About FPSE
The Federation of Post-Secondary Educators of BC is the provincial voice for faculty and staff in BC teaching universities, colleges and institutes, and in private sector institutions. FPSE member locals, represented by Presidents' Council and the Executive, represent over 10,000 faculty and staff at 18 public and 4 private sector institutions.
On behalf of 10,000 post-secondary educators at BC’s colleges, institutes, and teaching universities, we call on the BC government to respect the Aboriginal rights of the Treaty 8 First Nations, especially the indigenous peoples of the Peace River watershed.
We further call on the BC government to uphold that principle and immediately to refer the Site C dam project for review and recommendations under Section 5 of the BC Utilities Commission Act, and additionally, to delay issuance of any further permits or authorizations until such review has been completed and until the courts have decided on First Nations’ land issues at stake. The principle of free, prior and informed consent is an inherent right of Indigenous peoples that helps ensure their survival, dignity, and well-being.
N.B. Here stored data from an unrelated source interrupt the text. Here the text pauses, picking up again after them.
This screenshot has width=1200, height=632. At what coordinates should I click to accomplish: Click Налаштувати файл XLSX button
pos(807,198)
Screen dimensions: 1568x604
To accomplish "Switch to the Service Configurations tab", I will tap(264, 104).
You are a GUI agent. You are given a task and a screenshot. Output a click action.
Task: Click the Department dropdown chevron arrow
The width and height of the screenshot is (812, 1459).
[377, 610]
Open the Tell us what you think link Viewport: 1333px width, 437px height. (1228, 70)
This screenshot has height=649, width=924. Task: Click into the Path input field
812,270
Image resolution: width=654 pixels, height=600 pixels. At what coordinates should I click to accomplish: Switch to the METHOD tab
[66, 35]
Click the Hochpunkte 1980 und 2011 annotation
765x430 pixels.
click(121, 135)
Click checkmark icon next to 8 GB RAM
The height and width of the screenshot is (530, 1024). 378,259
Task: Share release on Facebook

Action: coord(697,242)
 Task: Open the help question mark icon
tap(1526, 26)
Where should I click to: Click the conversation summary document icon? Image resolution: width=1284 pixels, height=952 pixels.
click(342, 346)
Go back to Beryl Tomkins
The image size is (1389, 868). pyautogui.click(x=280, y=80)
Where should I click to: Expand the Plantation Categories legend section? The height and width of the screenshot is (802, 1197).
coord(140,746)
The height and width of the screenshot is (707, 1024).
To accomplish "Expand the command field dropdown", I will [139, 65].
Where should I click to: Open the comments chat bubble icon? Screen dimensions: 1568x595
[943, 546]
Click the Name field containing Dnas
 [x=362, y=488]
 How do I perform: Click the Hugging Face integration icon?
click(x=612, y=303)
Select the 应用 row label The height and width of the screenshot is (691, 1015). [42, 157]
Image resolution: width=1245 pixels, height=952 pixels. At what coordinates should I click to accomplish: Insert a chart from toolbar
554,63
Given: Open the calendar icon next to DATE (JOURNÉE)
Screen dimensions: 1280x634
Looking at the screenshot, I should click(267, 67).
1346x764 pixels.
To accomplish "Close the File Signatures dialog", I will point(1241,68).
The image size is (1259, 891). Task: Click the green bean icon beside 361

There can be no reconciliation without respect for fundamental human rights.
We urge the BC government to pay heed to the Treaty 8 First Nations, who are opposed to the proposed Site C Project for a number of reasons, including the cost to ratepayers, the environmental impacts, and the loss of sacred archeological and burial sites, as well as the impacts on their Treaty rights.
The Peace River Valley is home to Treaty 8 First Nations’ hunting, fishing, and trapping grounds, fertile agricultural lands and farms, old growth boreal forests, and is one of the most important wildlife corridors in the Yellowstone to Yukon migration corridor chain. The proposed site of the dam also has some of the best agricultural land in northern BC, capable of feeding a million people.
If this project is not stopped, the Site C Dam will destroy wildlife-sustaining habitat that has supplied generations of First Nations people with food and cultural sustenance for thousands of years. It will destroy one of the largest and most important wildlife corridors on the continent, and submerge valuable carbon sinks instead of promoting food security and the need to adapt to climate change. This project will cause irreparable harm to the environment, while costing British Columbians an estimated $8 billion in the process. It will also destroy the site of the earliest European occupation in BC.
The Peace River Valley is a special and unique place and cannot be replaced. The impacts of the project are significant, far-reaching, and cannot be mitigated.
Please join us in the call to stop this project before it is too late.